| TASK OBJECTIVE |
Print the records below exactly, leaving out nothing.

| STORED DATA |
-- Opening Marker --

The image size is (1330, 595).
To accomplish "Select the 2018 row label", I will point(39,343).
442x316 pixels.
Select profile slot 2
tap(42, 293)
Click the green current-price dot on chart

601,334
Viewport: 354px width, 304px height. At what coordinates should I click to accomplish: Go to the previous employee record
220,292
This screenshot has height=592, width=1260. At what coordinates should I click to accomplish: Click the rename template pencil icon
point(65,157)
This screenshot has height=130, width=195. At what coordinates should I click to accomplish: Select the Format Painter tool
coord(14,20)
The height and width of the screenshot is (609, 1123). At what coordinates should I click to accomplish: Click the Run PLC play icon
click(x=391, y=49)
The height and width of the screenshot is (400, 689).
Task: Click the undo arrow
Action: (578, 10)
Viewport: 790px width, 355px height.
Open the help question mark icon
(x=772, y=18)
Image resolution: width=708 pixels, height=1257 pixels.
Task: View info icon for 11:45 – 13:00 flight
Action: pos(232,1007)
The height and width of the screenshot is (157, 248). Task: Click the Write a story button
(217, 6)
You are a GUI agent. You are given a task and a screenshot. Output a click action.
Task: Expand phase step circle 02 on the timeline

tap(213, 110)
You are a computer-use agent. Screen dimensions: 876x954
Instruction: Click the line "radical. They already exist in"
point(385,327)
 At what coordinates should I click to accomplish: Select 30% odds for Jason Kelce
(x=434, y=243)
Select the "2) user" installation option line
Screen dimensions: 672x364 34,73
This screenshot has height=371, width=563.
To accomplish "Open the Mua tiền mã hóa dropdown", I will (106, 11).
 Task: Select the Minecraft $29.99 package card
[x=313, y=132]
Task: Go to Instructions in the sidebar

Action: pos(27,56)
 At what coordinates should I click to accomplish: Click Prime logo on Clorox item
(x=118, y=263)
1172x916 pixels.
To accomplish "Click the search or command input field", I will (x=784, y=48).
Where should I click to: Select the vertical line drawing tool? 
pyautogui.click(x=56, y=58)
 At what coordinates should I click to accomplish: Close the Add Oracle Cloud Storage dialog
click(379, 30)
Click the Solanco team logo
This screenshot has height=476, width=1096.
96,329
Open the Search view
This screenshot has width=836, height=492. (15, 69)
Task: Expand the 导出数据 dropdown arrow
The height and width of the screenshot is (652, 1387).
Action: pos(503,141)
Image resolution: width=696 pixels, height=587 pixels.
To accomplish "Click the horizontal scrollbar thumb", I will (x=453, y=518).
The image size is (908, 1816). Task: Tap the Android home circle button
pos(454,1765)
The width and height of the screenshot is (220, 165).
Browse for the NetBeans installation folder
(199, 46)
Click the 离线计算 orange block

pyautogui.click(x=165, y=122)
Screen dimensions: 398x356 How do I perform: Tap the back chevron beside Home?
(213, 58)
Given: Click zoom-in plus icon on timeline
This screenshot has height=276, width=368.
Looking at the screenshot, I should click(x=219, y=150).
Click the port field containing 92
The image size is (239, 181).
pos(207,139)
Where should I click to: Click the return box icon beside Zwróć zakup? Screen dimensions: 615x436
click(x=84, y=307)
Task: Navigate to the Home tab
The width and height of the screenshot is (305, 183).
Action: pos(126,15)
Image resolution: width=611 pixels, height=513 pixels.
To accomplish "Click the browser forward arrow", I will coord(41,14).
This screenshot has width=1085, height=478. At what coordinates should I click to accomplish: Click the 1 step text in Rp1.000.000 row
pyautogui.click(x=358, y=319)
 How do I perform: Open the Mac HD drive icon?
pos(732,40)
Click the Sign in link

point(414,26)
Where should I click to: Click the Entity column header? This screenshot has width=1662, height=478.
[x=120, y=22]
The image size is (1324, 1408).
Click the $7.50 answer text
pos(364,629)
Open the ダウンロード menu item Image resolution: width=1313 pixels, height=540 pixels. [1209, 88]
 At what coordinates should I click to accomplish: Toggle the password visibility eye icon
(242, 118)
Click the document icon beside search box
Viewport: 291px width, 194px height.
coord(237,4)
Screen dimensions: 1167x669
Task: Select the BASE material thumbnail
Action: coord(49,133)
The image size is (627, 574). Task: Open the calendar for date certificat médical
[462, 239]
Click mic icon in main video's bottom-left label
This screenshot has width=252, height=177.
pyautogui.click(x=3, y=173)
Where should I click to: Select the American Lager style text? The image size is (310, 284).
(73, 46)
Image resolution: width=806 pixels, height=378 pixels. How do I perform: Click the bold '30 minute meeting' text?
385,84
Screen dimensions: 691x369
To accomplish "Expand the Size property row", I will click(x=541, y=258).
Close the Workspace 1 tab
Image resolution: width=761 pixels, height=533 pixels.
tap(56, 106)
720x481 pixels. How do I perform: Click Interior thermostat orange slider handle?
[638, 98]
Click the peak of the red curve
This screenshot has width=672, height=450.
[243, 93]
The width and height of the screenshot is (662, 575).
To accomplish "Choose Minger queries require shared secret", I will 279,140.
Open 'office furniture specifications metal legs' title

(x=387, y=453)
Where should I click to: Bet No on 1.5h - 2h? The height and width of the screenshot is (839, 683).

-- Closing Marker --

| SOLUTION TO THIS EXERCISE |
The image size is (1330, 595).
To accomplish "Select the 2018 row label", I will point(39,343).
442x316 pixels.
Select profile slot 2
tap(42, 293)
Click the green current-price dot on chart

601,334
Viewport: 354px width, 304px height. At what coordinates should I click to accomplish: Go to the previous employee record
220,292
This screenshot has height=592, width=1260. At what coordinates should I click to accomplish: Click the rename template pencil icon
point(65,157)
This screenshot has height=130, width=195. At what coordinates should I click to accomplish: Select the Format Painter tool
coord(14,20)
The height and width of the screenshot is (609, 1123). At what coordinates should I click to accomplish: Click the Run PLC play icon
click(x=391, y=49)
The height and width of the screenshot is (400, 689).
Task: Click the undo arrow
Action: (578, 10)
Viewport: 790px width, 355px height.
Open the help question mark icon
(x=772, y=18)
Image resolution: width=708 pixels, height=1257 pixels.
Task: View info icon for 11:45 – 13:00 flight
Action: pos(232,1007)
The height and width of the screenshot is (157, 248). Task: Click the Write a story button
(217, 6)
You are a GUI agent. You are given a task and a screenshot. Output a click action.
Task: Expand phase step circle 02 on the timeline

tap(213, 110)
You are a computer-use agent. Screen dimensions: 876x954
Instruction: Click the line "radical. They already exist in"
point(385,327)
 At what coordinates should I click to accomplish: Select 30% odds for Jason Kelce
(x=434, y=243)
Select the "2) user" installation option line
Screen dimensions: 672x364 34,73
This screenshot has height=371, width=563.
To accomplish "Open the Mua tiền mã hóa dropdown", I will (106, 11).
 Task: Select the Minecraft $29.99 package card
[x=313, y=132]
Task: Go to Instructions in the sidebar

Action: pos(27,56)
 At what coordinates should I click to accomplish: Click Prime logo on Clorox item
(x=118, y=263)
1172x916 pixels.
To accomplish "Click the search or command input field", I will (x=784, y=48).
Where should I click to: Select the vertical line drawing tool? 
pyautogui.click(x=56, y=58)
 At what coordinates should I click to accomplish: Close the Add Oracle Cloud Storage dialog
click(379, 30)
Click the Solanco team logo
This screenshot has height=476, width=1096.
96,329
Open the Search view
This screenshot has width=836, height=492. (15, 69)
Task: Expand the 导出数据 dropdown arrow
The height and width of the screenshot is (652, 1387).
Action: pos(503,141)
Image resolution: width=696 pixels, height=587 pixels.
To accomplish "Click the horizontal scrollbar thumb", I will (x=453, y=518).
The image size is (908, 1816). Task: Tap the Android home circle button
pos(454,1765)
The width and height of the screenshot is (220, 165).
Browse for the NetBeans installation folder
(199, 46)
Click the 离线计算 orange block

pyautogui.click(x=165, y=122)
Screen dimensions: 398x356 How do I perform: Tap the back chevron beside Home?
(213, 58)
Given: Click zoom-in plus icon on timeline
This screenshot has height=276, width=368.
Looking at the screenshot, I should click(x=219, y=150).
Click the port field containing 92
The image size is (239, 181).
pos(207,139)
Where should I click to: Click the return box icon beside Zwróć zakup? Screen dimensions: 615x436
click(x=84, y=307)
Task: Navigate to the Home tab
The width and height of the screenshot is (305, 183).
Action: pos(126,15)
Image resolution: width=611 pixels, height=513 pixels.
To accomplish "Click the browser forward arrow", I will coord(41,14).
This screenshot has width=1085, height=478. At what coordinates should I click to accomplish: Click the 1 step text in Rp1.000.000 row
pyautogui.click(x=358, y=319)
 How do I perform: Open the Mac HD drive icon?
pos(732,40)
Click the Sign in link

point(414,26)
Where should I click to: Click the Entity column header? This screenshot has width=1662, height=478.
[x=120, y=22]
The image size is (1324, 1408).
Click the $7.50 answer text
pos(364,629)
Open the ダウンロード menu item Image resolution: width=1313 pixels, height=540 pixels. [1209, 88]
 At what coordinates should I click to accomplish: Toggle the password visibility eye icon
(242, 118)
Click the document icon beside search box
Viewport: 291px width, 194px height.
coord(237,4)
Screen dimensions: 1167x669
Task: Select the BASE material thumbnail
Action: coord(49,133)
The image size is (627, 574). Task: Open the calendar for date certificat médical
[462, 239]
Click mic icon in main video's bottom-left label
This screenshot has width=252, height=177.
pyautogui.click(x=3, y=173)
Where should I click to: Select the American Lager style text? The image size is (310, 284).
(73, 46)
Image resolution: width=806 pixels, height=378 pixels. How do I perform: Click the bold '30 minute meeting' text?
385,84
Screen dimensions: 691x369
To accomplish "Expand the Size property row", I will click(x=541, y=258).
Close the Workspace 1 tab
Image resolution: width=761 pixels, height=533 pixels.
tap(56, 106)
720x481 pixels. How do I perform: Click Interior thermostat orange slider handle?
[638, 98]
Click the peak of the red curve
This screenshot has width=672, height=450.
[243, 93]
The width and height of the screenshot is (662, 575).
To accomplish "Choose Minger queries require shared secret", I will 279,140.
Open 'office furniture specifications metal legs' title

(x=387, y=453)
Where should I click to: Bet No on 1.5h - 2h? The height and width of the screenshot is (839, 683).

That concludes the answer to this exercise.